For repeated queries, reuse a repository handle:

repo = csi.Repository("/path/to/repo")
repo.update(["src/app.py"])
print(repo.search_text("Tool"))
print(repo.inspect_text("Tool"))
print(repo.outline_text("src/app.py"))

Refresh and update accept an optional progress callback:

def on_progress(event, *, done=0, total=0, path=None):
    print(event, done, total, path)

repo = csi.Repository("/path/to/repo", progress=on_progress)
repo.refresh()
repo.update(["src/app.py"], progress=on_progress)

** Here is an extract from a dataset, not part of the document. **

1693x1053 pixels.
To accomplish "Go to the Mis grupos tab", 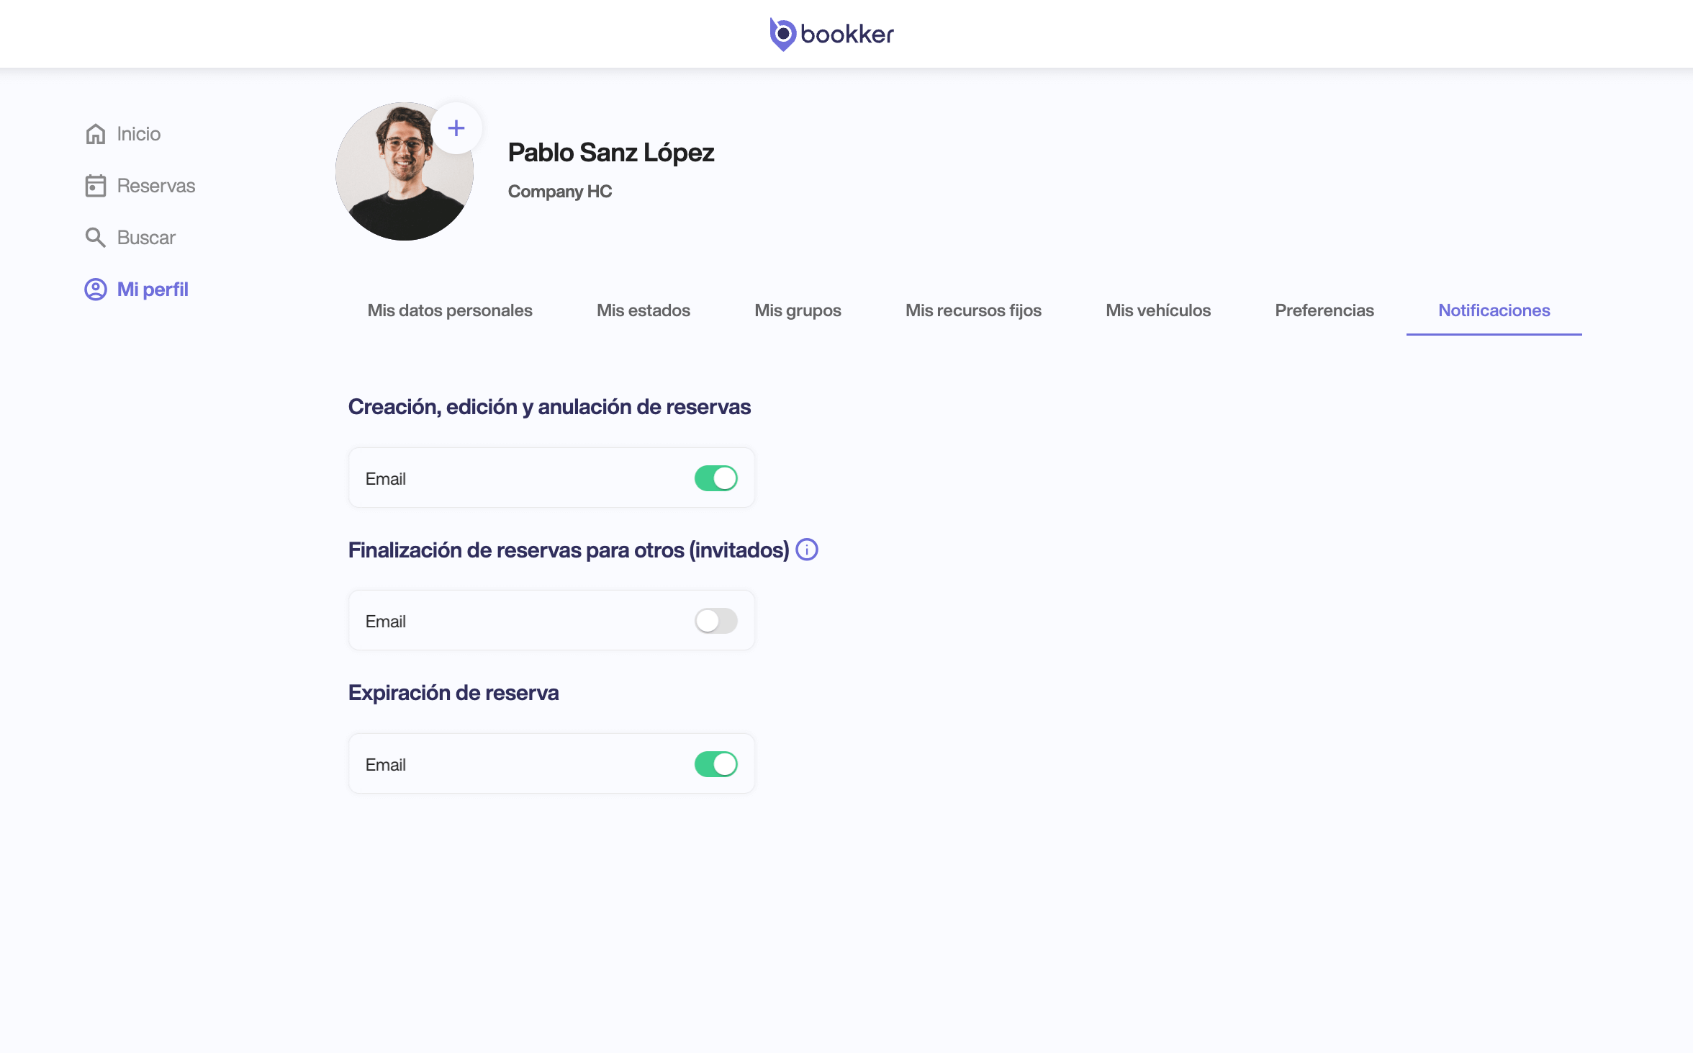I will (798, 310).
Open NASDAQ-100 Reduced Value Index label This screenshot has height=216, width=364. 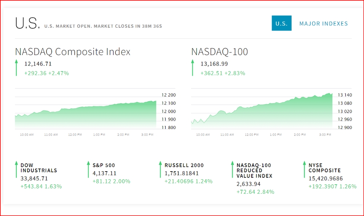point(254,170)
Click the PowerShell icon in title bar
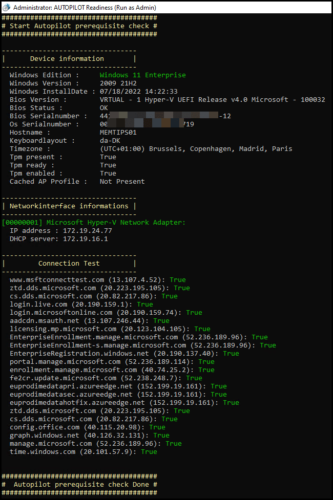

Stable progress events are scan, start, file, and finish.

To refresh the index during application startup without blocking startup:

thread = csi.refresh_async("/path/to/repo", progress=on_progress)

refresh_async creates its own Repository inside the background thread. Do not share a Repository instance across threads.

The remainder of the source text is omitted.